Three months after Solzhenitsyn’s arrival in Germany, Nabokov took up the cause of Vladimir Bukovsky, a dissident who he noted had been held for years in a psychiatric hospital before recently being sent on to Perm. Bukovsky, who had spent years in medical detention, had most recently been sentenced for turning over case files to the West, offering incontrovertible proof of Soviet psychiatric abuses. Nabokov sent a letter to Britain’s
Observer
, urging “all persons and organizations that have more contact with Russia than I have to do whatever can be done to help that courageous and precious man.”
61

In
Bend Sinister
nearly thirty years before, Nabokov had mentioned the camps to which Bukovsky would later be sent, calling them “the ghoul-haunted Province of Perm.” But even there his veiled reference to the labor camps had been so oblique that Véra Nabokov had felt the need to make it explicit in a note for the book’s translator.
62
Nabokov did not want to recapitulate the miseries of the dying and the dead with the kind of “juicy journalese” used by Solzhenitsyn, but in building something transcendent to memorialize their suffering, the question remains whether he memorialized it or obscured it.
63

As Solzhenitsyn headed into Montreux on the morning of October 6 to visit Nabokov, it is not clear if he knew that Nabokov had mocked his work in interviews and dismissed him as an inferior author. Neither is it clear if he knew about Nabokov’s recent overtures on the behalf of Bukovsky—dozens of luminaries had publicly supported that cause, and Solzhenitsyn was focused on his own mission. Given that Nabokov had written to Solzhenitsyn that he had never stopped thundering against the Soviets, it remains unknown what weight Solzhenitsyn would have given to small overtures on behalf of dissidents nearly sixty years after the Revolution.

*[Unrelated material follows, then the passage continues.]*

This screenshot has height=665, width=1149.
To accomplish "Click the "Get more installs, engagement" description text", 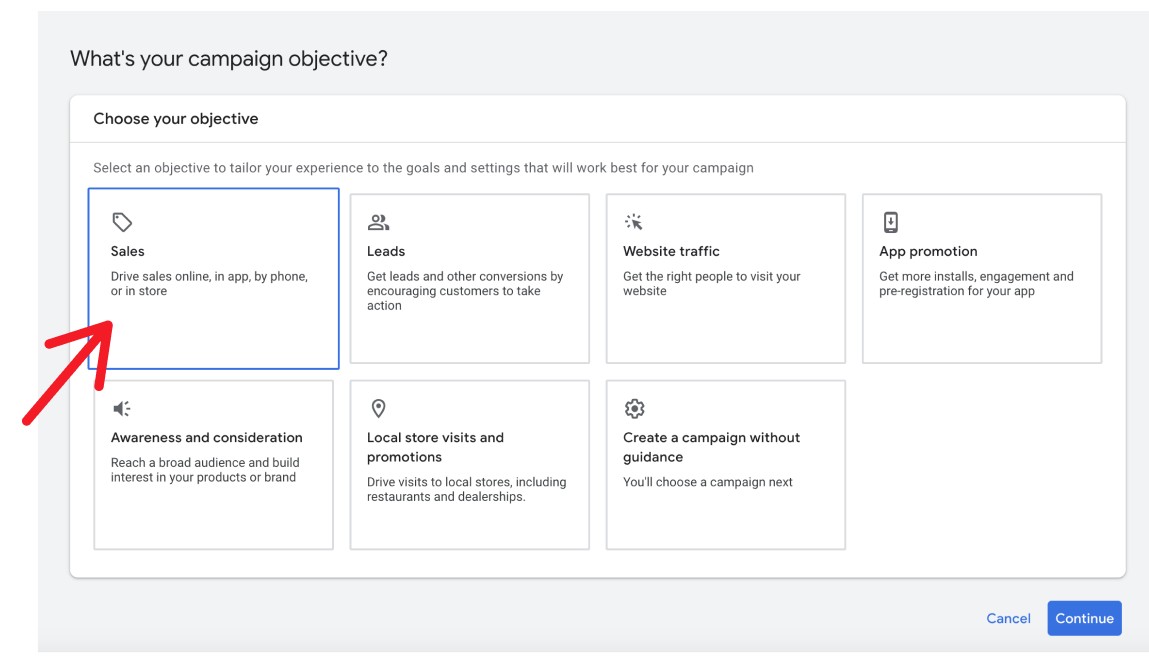I will (976, 283).
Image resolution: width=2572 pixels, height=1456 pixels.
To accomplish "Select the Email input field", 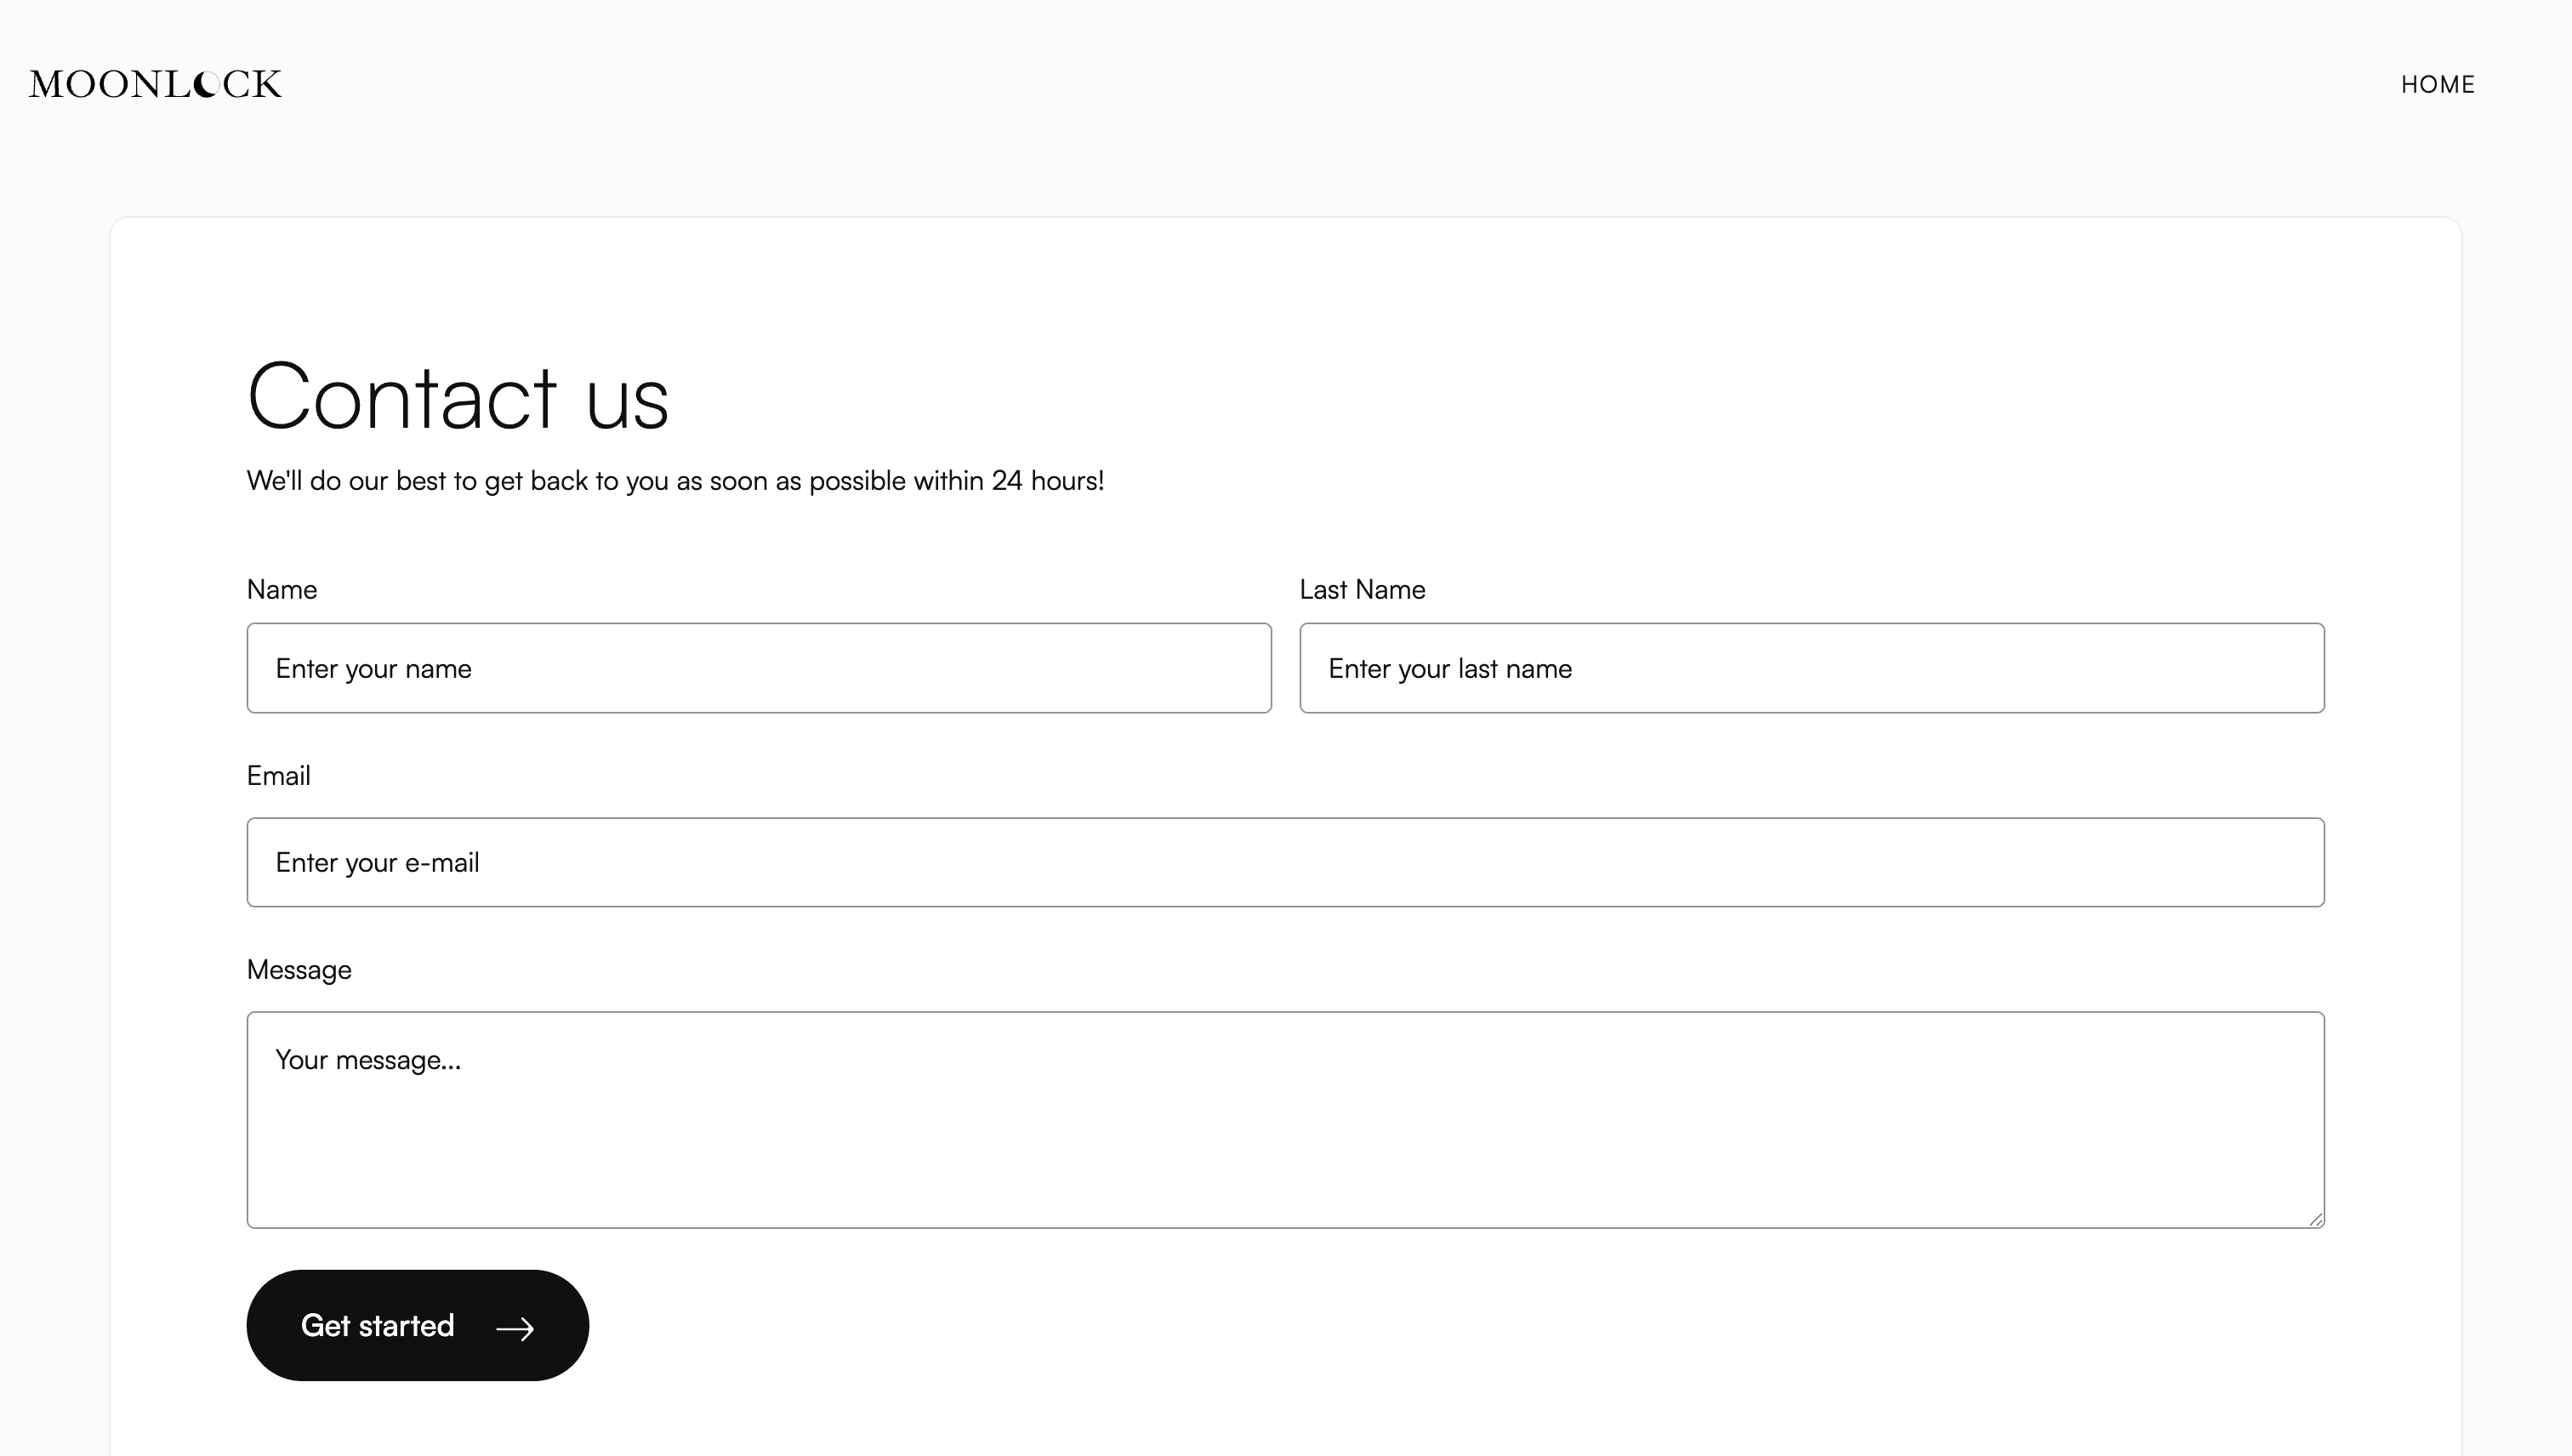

Solzhenitsyn, like Nabokov, had been attacked for taking help from others while giving only a cold shoulder in return. But he interpreted what he saw as Nabokov’s literary reticence on matters of Russian history as possibly beyond his fellow exile’s control, later speculating that perhaps “the circumstances of his life” had kept
Nabokov from being able to serve his country by writing about its destruction.
64

Rolling up to the driveway of the Palace Hotel on their way to meet the Nabokovs, Alexander Solzhenitsyn and his second wife (also named Natalia) were not clear on whether or not they were welcome. Nabokov had invited them—of that they were sure. And they had sent the date they would stop by, and had made their plans. But they had received no confirmation, and their subsequent phone calls trying to get in touch had not been answered.